Remix.run Logo
brendanashworth 4 hours ago

Is there a reason people don't use SHAP [1] to interpret language models more often? The in-context attribution of outputs seems very similar.

[1] https://shap.readthedocs.io/en/latest/

dwohnitmok 3 hours ago | parent [-]

SHAP would be absurdly expensive to do for even tiny models (naive SHAP scales exponentially in the number of parameters; you can sample your coalitions to do better but those samples are going to be ridiculously sparse when you're talking about billions of parameters) and provides very little explanatory power for deep neural nets.

SHAP basically does point by point ablation across all possible subsets, which really doesn't make sense for LLMs. This is simultaneously too specific and too general.

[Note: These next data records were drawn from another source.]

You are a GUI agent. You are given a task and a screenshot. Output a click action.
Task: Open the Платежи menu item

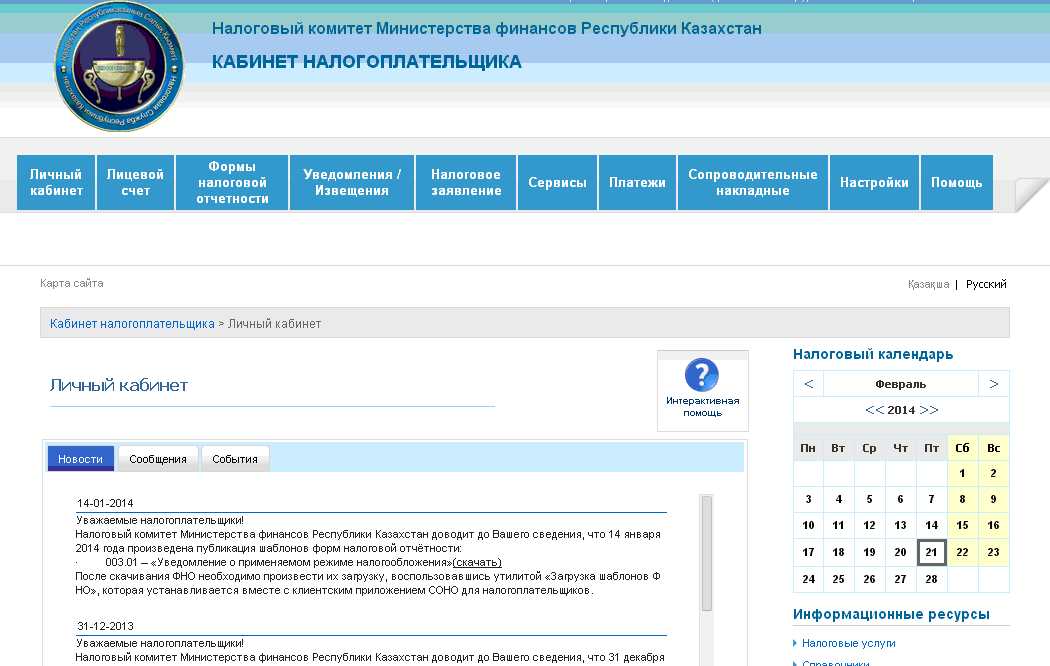[637, 183]
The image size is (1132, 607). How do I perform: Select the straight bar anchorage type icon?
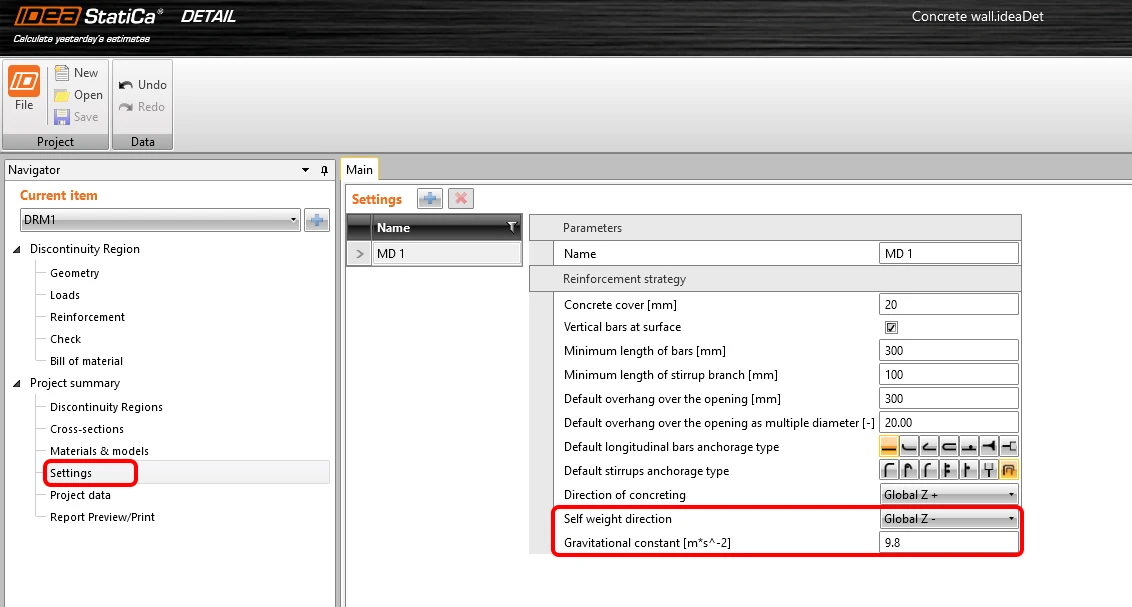(x=889, y=447)
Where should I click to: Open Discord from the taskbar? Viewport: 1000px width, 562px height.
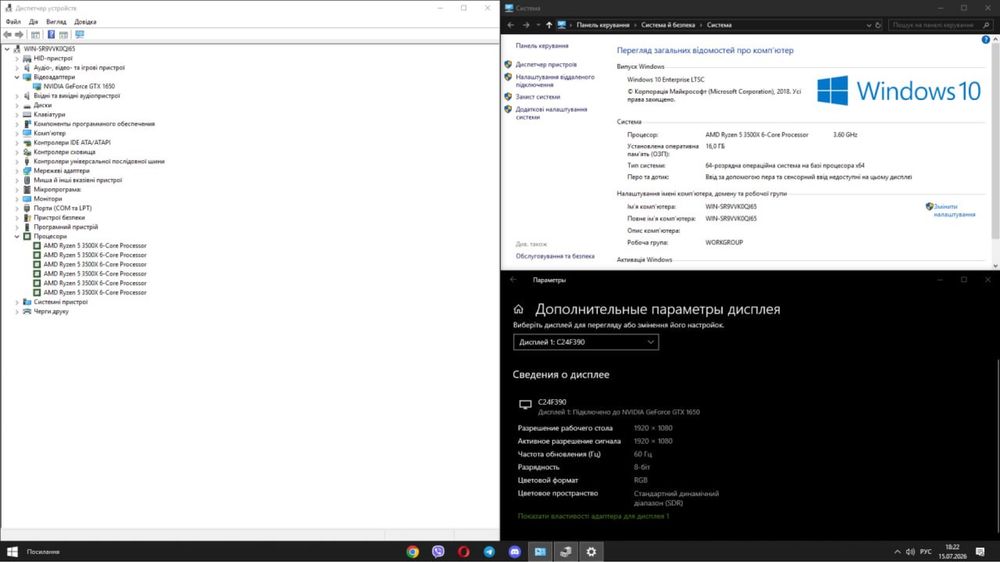click(x=515, y=552)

It's too specific because interesting LLM behavior often requires talking about what ensembles of neurons do (e.g. "circuits" if you're of the mechanistic interpretability bent), and SHAP's parameter-by-parameter approach is completely incapable of explaining this. This is exacerbated by the other that not all neurons are "semantically equal" in a deep network. Neurons in the deeper layers often do qualitatively different things than earlier layers and the ways they compose can completely confuse SHAP.

It's too general because parameters often play many roles at once (one specific hypothesis here is the superposition hypothesis) and so you need some way of splitting up a single parameter into interpretable parts that SHAP doesn't do.

I don't know the specifics of what this particular model's approach is.

But SHAP unfortunately does not work for LLMs at all.